Crise na segurança no Estado de São Paulo

10/12/2012

Nos últimos meses, a sociedade paulista tem sido assombrada por notícias de assassinatos conduzidos pelos mesmos roteiros: agentes da Polícia Militar executados, na sequência, morte de civis ou vice e versa, sendo que dos civis alvejados alguns são portadores de fichas criminais e outros apenas moradores da periferia.

Segundo dados da Secretaria de Segurança Pública, só na capital paulista foram registrados 1.135 casos de homicídios dolosos entre janeiro e outubro, mais do que todo o ano de 2011. O mês de outubro foi o mais violento dos dois últimos anos na cidade, com 176 mortos. Em todo o Estado, foram 4.007 casos registrados desde janeiro e até 5 de dezembro, 100 policiais militares foram mortos no ano.

Como se não bastasse, São Paulo foi sacudido com denúncias divulgadas pela imprensa de que, em meados do mês de agosto, as autoridades do Estado, mesmo após terem sido informados pela Polícia Federal e pelo Ministério Público do Estado, dos riscos de PMs e seus familiares sofrerem atentados, não adotou providência alguma.
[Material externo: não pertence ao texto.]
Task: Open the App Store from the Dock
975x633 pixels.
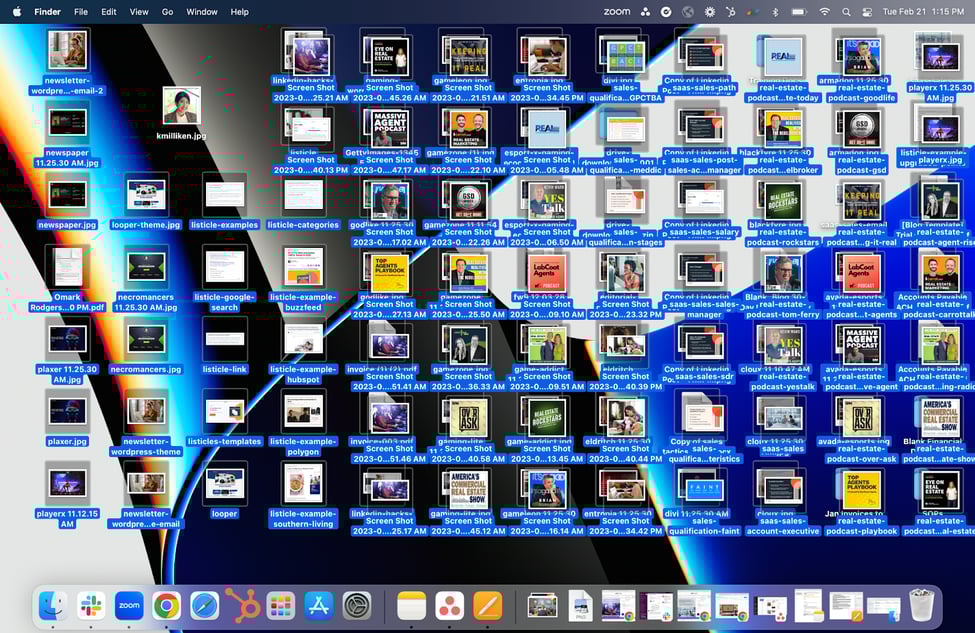Action: 318,605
De imediato, a Bancada do PT entrou com pedido de instalação de uma CPI – Comissão Parlamentar de Inquérito – para que as possíveis omissões e responsabilidades sejam apuradas.
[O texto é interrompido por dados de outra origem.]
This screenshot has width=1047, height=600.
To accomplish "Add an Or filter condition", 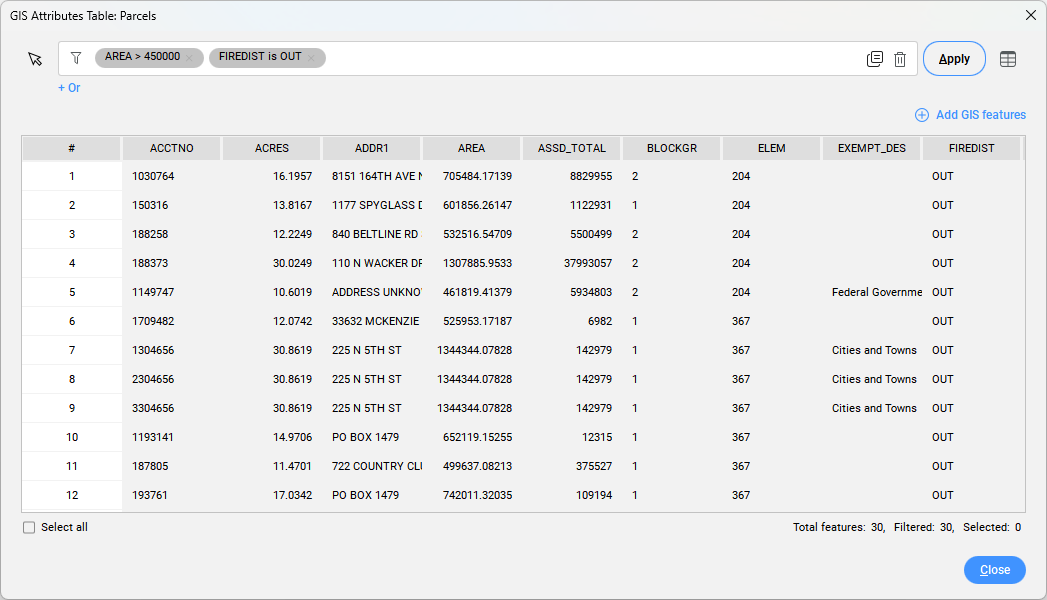I will click(x=69, y=88).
Para os parlamentares do PT, o Estado não está agindo com contundência para conter a violência, com ações como aumento do efetivo policial, melhores condições de trabalho e remuneração, mais investimento em tecnologia para o uso da inteligência policial e não emprego da força bruta e do braço armado, que são precursores dos abusos e violência policial que por vezes assistimos.